Scared of Website Hacking? How to Make a WordPress Site Secure


It seems you hear about someone’s site being hacked just about every day. In many cases, the business owner could have taken one or two steps to prevent the invasion. While hackers will continue to devise methods to infiltrate blogs and websites, the following steps will help keep your WordPress Site safe.

#1 Remove telltale signs that give hackers a clue about the site including:

  • The WordPress version from the website’s header – don’t tell people what version of WordPress you are running, especially if your version isn’t up to date.
  • Remove your admin user name and replace it with a unique user name and password.
  • Remove login link from the theme.


#2 Secure the login and install plug-ins and systems that do one or more of the following:

  • Limit the number of login attempts an IP address can use within a specific timeframe.
  • Add two-factor authentication, which will require you to enter an additional code to login.
  • Rename the “wp-login.php” file to something else (such as “log-in.php”) so that hackers cannot know the correct login URL. 
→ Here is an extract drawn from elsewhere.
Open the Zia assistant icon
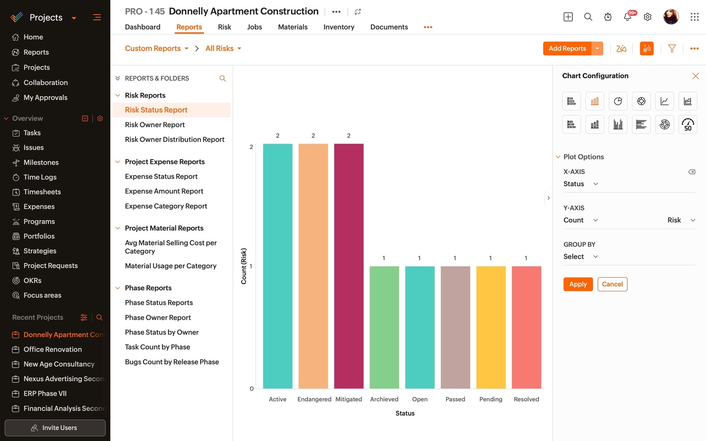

#3 Add SSL for my WordPress Admin. (Note: You will need to contact your web host to have them implement a Secure Socket Layer for your WordPress Admin area).

#4 Have systems to:

  • Scan your site regularly for virus and malware
  • Update plug-ins and WordPress software
  • Back-up your WordPress site regularly 

#5 Create a strong password to log into your site. It should include upper and lower case letters, numbers and special characters. Your password has nothing to do with you or your personal life, so it cannot be guessed, and you have a system to change it at least once every 90 days.

website redesign

#6 Utilize reputable and trustworthy providers including:

  • Website designers/developers
  • WordPress Theme developers
  • Ghost/Guest bloggers
  • Virtual assistants
  • Give each provider a unique password and username and administrative login information is changed after business with provider(s) is concluded. 
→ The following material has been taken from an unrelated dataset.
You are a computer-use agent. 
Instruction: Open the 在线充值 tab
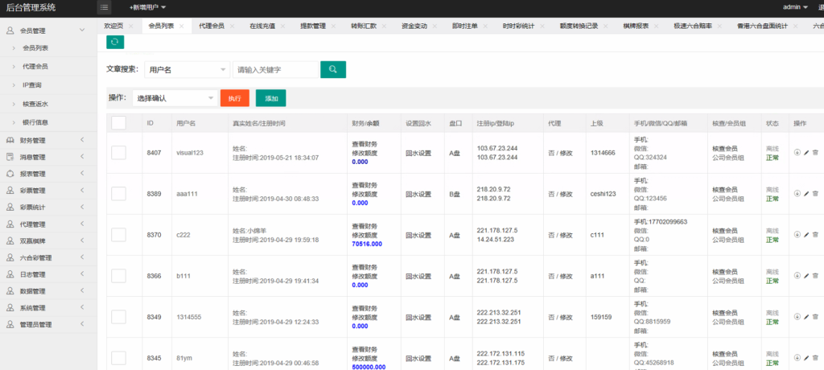262,26
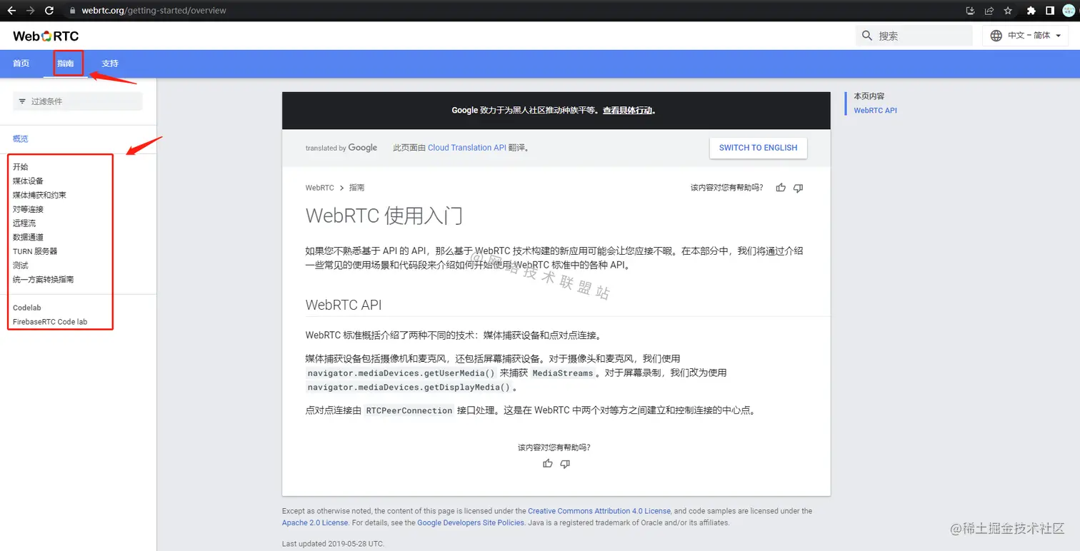Click the browser profile avatar circle

(x=1070, y=11)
#7 Change the default table prefix in the WordPress database, or had it changed for you, so that hackers cannot easily access the database. (Note: For a new Word Press installation, you can change the table prefix in the “wp-config.php” file before installing WordPress. If you have WordPress installed, visit for instructions.)
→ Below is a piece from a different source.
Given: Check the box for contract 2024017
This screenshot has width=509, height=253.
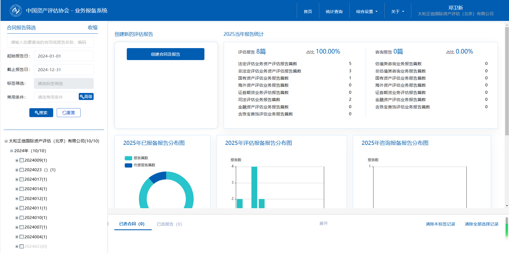Looking at the screenshot, I should click(22, 179).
#8 Uninstall and remove any unnecessary themes, plug-ins, and users.

#9 Employ the services of a reputable host with demonstrated security practices and systems in place and a reputation for secure hosting.

#10 Create systems to ensure that the back-up system is working effectively and efficiently. Backing up your WordPress site isn’t a “set it and forget it” event. Create a system to regularly check to make sure your blog/site is backing up effectively.


No blog or website is hackers-proofed. However, when you take these ten steps to protect your site, you’re drastically reducing your odds of trouble. It’s well worth the time and effort up front to protect your business down the road.